The Role of Interleukin-8 in Cyclosporin A-Induced Gingival Overgrowth

INTRODUCTION: Cyclosporin-A (CsA) has potent immunosuppressant properties derived from its ability to differentially regulate gene expression in activated T cells. CsA downstream targets and network are tissue specific. Differential gene expression, a hallmark of CsA activity, underlies its tissue specific side effects in the kidney, heart and gingiva. CsA differentially alters gene expression in the chemokine-ligand (CXCL)–chemokine-receptor (CXCR) axis, promoting growth and proliferation in various cell types, and activating MAPK-ERK signaling.
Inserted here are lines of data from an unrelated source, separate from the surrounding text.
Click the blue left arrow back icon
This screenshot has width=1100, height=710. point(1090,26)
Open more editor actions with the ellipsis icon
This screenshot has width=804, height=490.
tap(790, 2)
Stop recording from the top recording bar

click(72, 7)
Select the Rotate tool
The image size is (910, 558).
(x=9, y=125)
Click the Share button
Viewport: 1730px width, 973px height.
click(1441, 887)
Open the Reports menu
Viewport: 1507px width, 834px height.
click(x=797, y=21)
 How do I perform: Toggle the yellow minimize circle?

We hypothesize that CsA induced differential expression of IL-8 (CXCL8) and its receptor, CXCR1, are etiologically important for CsA induced gingival overgrowth (CsAGO). OBJECTIVE: To identify differentially expressed genes in the CXCL-CXCR axis that may drive CsAGO. MATERIALS AND METHODS: Gingival biopsies were taken from 14 renal transplant patients treated with CsA for a minimum of 6 months, and 3 healthy control subjects. Total RNA was extracted using Trizol. Three groups included: controls (n=3), individuals on CsA without GO (n=3), and individuals on CsA with GO (n=11). Assessments of clinical and radiographic parameters were made of the full dentition excluding third molars. Gene expression was determined using the CodeLinkTM Whole Human Genome Gene arrays. Relative expression, integrated gene ontology and pathway analysis was evaluated using the Geospiza Genesifter software package (PerkinElmer) and STRING 9.0. RESULTS: Analysis of cytokine and chemokine ligand and receptors identified more than 50 differentially expressed genes, and CsA treatment was associated with significant increase in expression of IL-8, while CsAGO was associated with a significant increase in CXCR1. SUMMARY AND CONCLUSIONS: CsA drives increased expression levels of IL-8 in human gingival tissues, and CXCR1 is upregulated in CsA GO tissues. Increased IL-8/CXCR1 expression has been reported to drive recruitment and differentiation of pro-fibrotic cells capable of producing an increase in collagen and ECM components in fibrotic diseases of other tissues. Hereditary forms of gingival overgrowth associated with SOS1 and RAS mutations demonstrate up-regulation in MAPK-ERK signaling, and IL-8/CXCR1 can drive a similar pathway. This is the first reported data in the dental literature relating these two fields, and may provide an etiologic mechanism that contributes to CsA-GO in susceptible patients.